Submission date
10 May 2023 at 10:22:14 am
First name
Alexandra May
Last name
Cardoso
title
Instructor
University of the Philippines Diliman
Affiliation
Country
Philippines
Bio
May Cardoso is a playwright and dramaturg currently teaching at the College of Arts and Letters in the University of the Philippines Diliman. She has staged several one-act plays and adaptations. Her latest work is an adaptation of Charlotte Perkins Gilman's "The Yellow Wallpaper," set in 2017 Philippines. She is currently a distance student of the MFA Theatre Arts - Dramatic Writing program at the University of Idaho.
Paper title
Didto Sa Amo (Where I Am From): Retelling and Staging Epefania’s Sugilanon
Keywords
auto-critique, theatrical adaptation, Philippine short stories in English, bilingualism, text construction
Abstract
The paper is an auto-critique of my adaptation process for Ang Sugilanon ng Kabiguan ni Epefania, a one-act play based on the short story “The Sugilanon of Epefania’s Heartbreak” by Ian Rosales Casocot. The source text uses English and Cebuano, while the play uses Tagalog and Cebuano. Thus, the paper’s discussion focuses on the ways in which the changes in language informed my artistic choices in adapting the script. Looking at the process using the structuralist theory’s definition of text, it is also interesting to note the contexts that influenced the creation of this adaptation.
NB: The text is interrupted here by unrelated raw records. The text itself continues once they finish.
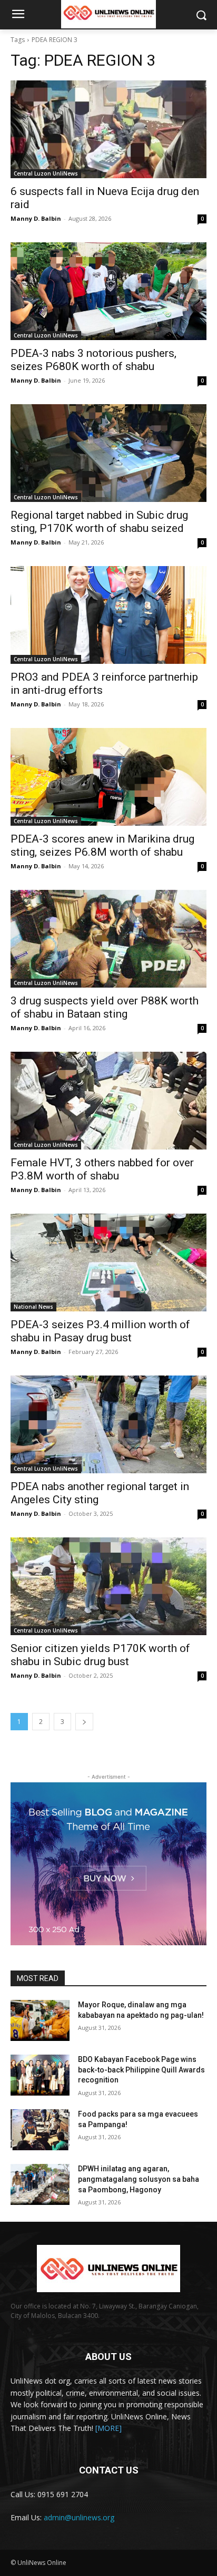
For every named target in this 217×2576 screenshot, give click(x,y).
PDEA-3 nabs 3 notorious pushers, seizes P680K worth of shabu (93, 360)
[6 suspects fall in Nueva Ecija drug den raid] (108, 129)
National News (33, 1306)
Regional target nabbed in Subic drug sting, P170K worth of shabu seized (99, 522)
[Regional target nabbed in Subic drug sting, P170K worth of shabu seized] (108, 453)
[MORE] (108, 2428)
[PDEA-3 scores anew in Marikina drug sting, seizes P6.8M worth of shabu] (108, 777)
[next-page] (84, 1721)
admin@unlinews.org (79, 2517)
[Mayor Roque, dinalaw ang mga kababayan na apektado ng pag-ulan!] (40, 2020)
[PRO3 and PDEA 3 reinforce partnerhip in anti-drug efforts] (108, 615)
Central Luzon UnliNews (46, 173)
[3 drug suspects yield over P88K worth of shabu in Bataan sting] (108, 939)
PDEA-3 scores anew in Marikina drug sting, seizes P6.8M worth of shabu (102, 845)
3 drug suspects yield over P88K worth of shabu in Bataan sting (105, 1007)
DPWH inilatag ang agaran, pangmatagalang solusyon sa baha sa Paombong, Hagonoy (138, 2178)
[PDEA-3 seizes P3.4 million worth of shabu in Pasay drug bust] (108, 1262)
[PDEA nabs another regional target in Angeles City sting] (108, 1424)
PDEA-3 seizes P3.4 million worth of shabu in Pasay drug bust (100, 1331)
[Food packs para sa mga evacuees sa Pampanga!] (40, 2129)
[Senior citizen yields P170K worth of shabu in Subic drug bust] (108, 1586)
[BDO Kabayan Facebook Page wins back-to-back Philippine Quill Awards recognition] (40, 2075)
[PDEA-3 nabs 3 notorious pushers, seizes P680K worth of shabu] (108, 291)
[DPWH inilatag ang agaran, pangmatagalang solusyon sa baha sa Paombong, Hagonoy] (40, 2184)
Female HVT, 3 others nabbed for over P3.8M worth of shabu (102, 1169)
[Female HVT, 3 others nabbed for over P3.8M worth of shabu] (108, 1101)
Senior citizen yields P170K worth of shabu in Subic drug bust (100, 1655)
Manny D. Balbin (36, 218)
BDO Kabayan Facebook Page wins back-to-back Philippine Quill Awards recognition (141, 2069)
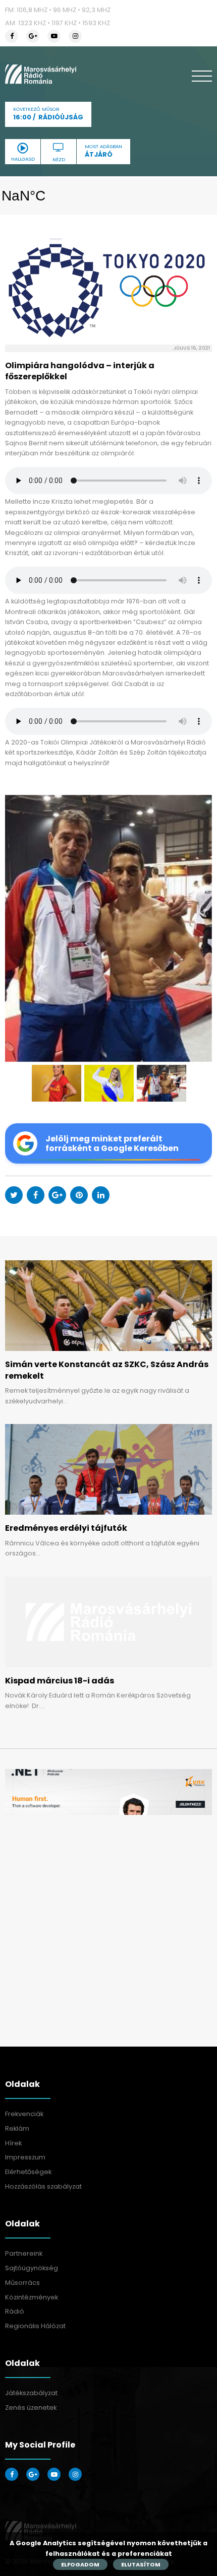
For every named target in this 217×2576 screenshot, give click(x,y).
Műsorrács (22, 2282)
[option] (108, 928)
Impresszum (25, 2157)
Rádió (14, 2311)
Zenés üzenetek (31, 2407)
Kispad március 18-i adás (59, 1680)
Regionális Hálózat (35, 2326)
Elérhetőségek (28, 2171)
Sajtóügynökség (31, 2268)
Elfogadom (80, 2564)
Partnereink (23, 2253)
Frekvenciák (24, 2114)
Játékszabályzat (31, 2393)
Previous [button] (18, 928)
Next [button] (199, 928)
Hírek (13, 2143)
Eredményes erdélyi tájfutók (66, 1528)
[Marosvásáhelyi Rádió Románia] (40, 74)
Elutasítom (140, 2564)
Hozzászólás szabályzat (43, 2186)
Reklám (17, 2128)
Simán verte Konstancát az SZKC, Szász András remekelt (106, 1370)
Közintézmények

The context of production takes my subject position into account: I am a Waray-speaking playwright from the Visayas region of the Philippines who is currently based in Metro Manila, who was trained in creative writing with English as its medium of instruction, and who now writes bilingual works. As for the context of consumption, I was aware that the play would be staged in and would involve theatre artists from Manila. Hence, I had to take concerns about its language and understandability for a primarily Tagalog-speaking audience into consideration, along with the limited availability of actors who could speak Cebuano. These respective contexts clearly had a great bearing on the way that I created the adaptation, allowing and limiting many aspects of my writing. Moreover, I find it necessary to analyze my adaptation process for this work. I consider this play and its staging at the Virgin Labfest 2016 to be the starting point of my emergence as a playwright in Manila theatre. This text and my process still informs much of my creative process to this day as someone who continues to write adaptations and bilingual dramatic scripts. Thus, an auto-critique of my own process will provide me with foundational insights on my creative process for plays that I have written after Sugilanon.